Another possibility is that the developer we exchanged emails with is actually linked to this campaign in some way, not simply a victim of it.
Regardless, the new repository was reported to the GitHub security team and has been removed.. However, since the entire campaign has been active since early 2023 and new malicious samples and projects still surface from time to time, we believe it is safe to call this an “active campaign” and one that will likely remain active for some time.
Conclusion
One obvious conclusion from our latest findings, and the previously documented VMConnect campaign is “this story isn’t over.” Our research revealed continued malicious activity targeting developers working within sensitive organizations, with malicious Python packages that closely mirrored the kinds of threats documented in 2023 as part of the VMConnect campaign. As we noted, the details revealed by our analysis of the packages in question make clear that malicious actors were targeting developers and looking to install malicious downloaders on developer systems capable of fetching second and third stage malware such as backdoors and info stealers.

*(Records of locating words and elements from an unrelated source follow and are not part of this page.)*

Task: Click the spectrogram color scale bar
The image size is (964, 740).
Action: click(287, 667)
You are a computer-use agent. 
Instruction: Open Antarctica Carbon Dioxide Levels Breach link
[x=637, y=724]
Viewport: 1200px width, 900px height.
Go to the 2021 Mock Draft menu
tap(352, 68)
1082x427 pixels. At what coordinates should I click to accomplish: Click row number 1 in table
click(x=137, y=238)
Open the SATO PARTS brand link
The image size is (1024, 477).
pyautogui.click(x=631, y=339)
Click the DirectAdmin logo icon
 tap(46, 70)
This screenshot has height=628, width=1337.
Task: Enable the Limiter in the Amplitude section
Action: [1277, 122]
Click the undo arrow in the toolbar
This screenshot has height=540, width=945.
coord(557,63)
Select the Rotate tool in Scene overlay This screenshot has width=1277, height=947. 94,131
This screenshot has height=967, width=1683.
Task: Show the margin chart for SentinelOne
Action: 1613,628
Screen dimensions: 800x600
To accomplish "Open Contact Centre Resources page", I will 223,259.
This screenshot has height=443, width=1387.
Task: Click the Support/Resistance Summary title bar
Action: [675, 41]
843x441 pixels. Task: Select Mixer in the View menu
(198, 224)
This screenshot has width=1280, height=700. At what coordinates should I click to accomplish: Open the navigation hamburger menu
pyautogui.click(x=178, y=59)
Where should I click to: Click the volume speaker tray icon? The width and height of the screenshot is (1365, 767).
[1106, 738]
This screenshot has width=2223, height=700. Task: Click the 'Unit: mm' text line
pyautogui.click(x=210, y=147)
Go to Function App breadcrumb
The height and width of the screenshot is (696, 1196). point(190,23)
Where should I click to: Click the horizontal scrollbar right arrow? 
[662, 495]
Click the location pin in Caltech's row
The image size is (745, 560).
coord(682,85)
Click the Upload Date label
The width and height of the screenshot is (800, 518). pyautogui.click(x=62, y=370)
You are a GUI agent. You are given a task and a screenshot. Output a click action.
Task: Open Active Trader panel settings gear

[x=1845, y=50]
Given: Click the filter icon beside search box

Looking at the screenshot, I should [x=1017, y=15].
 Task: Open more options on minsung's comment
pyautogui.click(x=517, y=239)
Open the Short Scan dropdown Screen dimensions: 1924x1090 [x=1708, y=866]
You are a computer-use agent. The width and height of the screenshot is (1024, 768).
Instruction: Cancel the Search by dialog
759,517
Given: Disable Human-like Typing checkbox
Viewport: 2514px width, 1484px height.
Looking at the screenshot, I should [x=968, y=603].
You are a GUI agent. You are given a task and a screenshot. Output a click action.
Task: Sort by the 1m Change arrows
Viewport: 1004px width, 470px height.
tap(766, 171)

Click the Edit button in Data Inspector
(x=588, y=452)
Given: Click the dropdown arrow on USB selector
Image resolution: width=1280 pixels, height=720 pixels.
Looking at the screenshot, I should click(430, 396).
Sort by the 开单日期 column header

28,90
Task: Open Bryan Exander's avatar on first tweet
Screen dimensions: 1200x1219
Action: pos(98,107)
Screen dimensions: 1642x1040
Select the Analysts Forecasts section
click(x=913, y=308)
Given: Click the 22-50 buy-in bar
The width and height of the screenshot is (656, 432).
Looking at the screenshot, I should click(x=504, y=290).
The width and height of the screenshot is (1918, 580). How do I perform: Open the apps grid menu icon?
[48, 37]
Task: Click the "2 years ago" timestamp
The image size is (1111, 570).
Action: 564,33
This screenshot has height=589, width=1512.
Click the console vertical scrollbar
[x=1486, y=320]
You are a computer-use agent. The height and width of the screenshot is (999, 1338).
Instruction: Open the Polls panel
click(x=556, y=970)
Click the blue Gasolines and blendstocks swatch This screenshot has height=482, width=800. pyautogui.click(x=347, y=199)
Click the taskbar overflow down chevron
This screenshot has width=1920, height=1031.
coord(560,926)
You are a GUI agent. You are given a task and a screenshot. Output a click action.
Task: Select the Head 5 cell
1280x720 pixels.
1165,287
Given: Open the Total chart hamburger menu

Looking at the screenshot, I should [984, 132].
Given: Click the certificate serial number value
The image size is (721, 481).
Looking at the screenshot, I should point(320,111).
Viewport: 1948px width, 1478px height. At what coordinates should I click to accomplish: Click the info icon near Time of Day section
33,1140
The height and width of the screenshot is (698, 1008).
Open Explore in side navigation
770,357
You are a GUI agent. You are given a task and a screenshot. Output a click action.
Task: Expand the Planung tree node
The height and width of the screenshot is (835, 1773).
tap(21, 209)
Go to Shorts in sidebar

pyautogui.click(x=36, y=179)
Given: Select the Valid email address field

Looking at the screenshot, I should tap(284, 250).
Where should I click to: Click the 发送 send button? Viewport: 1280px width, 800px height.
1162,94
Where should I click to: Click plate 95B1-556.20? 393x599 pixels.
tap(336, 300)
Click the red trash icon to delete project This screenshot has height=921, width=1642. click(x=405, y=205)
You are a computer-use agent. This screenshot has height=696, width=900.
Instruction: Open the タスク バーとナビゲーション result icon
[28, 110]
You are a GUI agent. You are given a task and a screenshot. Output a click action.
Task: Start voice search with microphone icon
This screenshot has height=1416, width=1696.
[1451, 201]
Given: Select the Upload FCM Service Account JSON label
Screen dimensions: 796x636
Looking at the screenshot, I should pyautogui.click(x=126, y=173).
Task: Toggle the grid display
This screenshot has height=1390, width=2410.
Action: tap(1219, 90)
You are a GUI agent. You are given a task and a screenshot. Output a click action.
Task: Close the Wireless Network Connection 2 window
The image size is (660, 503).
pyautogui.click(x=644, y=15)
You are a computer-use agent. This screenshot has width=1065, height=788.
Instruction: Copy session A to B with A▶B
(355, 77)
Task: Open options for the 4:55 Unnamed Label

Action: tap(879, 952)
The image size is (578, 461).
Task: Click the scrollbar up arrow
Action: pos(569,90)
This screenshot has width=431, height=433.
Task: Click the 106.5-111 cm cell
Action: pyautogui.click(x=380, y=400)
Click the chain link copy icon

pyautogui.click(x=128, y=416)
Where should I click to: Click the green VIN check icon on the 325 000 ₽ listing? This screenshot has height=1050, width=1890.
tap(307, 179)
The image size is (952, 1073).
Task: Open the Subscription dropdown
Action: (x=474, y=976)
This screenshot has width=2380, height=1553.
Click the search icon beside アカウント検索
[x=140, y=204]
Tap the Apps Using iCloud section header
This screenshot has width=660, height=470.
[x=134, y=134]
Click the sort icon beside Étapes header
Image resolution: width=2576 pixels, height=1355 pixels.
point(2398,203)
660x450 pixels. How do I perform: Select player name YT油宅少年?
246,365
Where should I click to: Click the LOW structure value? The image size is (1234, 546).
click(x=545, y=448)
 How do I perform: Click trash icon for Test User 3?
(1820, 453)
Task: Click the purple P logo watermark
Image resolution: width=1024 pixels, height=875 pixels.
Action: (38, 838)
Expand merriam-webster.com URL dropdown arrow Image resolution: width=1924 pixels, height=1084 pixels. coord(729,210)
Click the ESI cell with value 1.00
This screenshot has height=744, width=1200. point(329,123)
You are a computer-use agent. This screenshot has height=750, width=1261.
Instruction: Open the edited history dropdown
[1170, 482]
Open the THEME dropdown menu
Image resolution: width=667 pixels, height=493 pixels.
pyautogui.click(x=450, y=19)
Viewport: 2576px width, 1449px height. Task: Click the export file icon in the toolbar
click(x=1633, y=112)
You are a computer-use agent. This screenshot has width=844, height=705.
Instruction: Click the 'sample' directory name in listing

Just like malicious attachments sent via email messages or web links, the developer “test” packages delivered via LinkedIn DMs likely provided a means of gaining a foothold on developer endpoints and, thereafter, exploit the developer’s permissions to move laterally and exploit other, higher value IT assets.
Campaigns such as this that leverage open source packages and platforms to target developers are a growing trend among sophisticated cyber criminal and nation-state groups. North Korea’s Lazarus Group, which is believed to be behind this campaign, is a good indicator of how such threats are playing out. Lazarus is an advanced and very active threat actor focused on financial gain and cryptocurrency theft to benefit the government of North Korea. Threat reports from other research groups show that Lazarus and other North Korean threat actors are using a wide spectrum of offensive means to achieve their goals, including targeting developers and development organizations to infiltrate sensitive networks.
To address this growing risk, organizations need to be on the lookout for such downloads while also educating their developers and other technical staff to be wary of any effort to trick them into downloading and executing code from an unknown source on their system.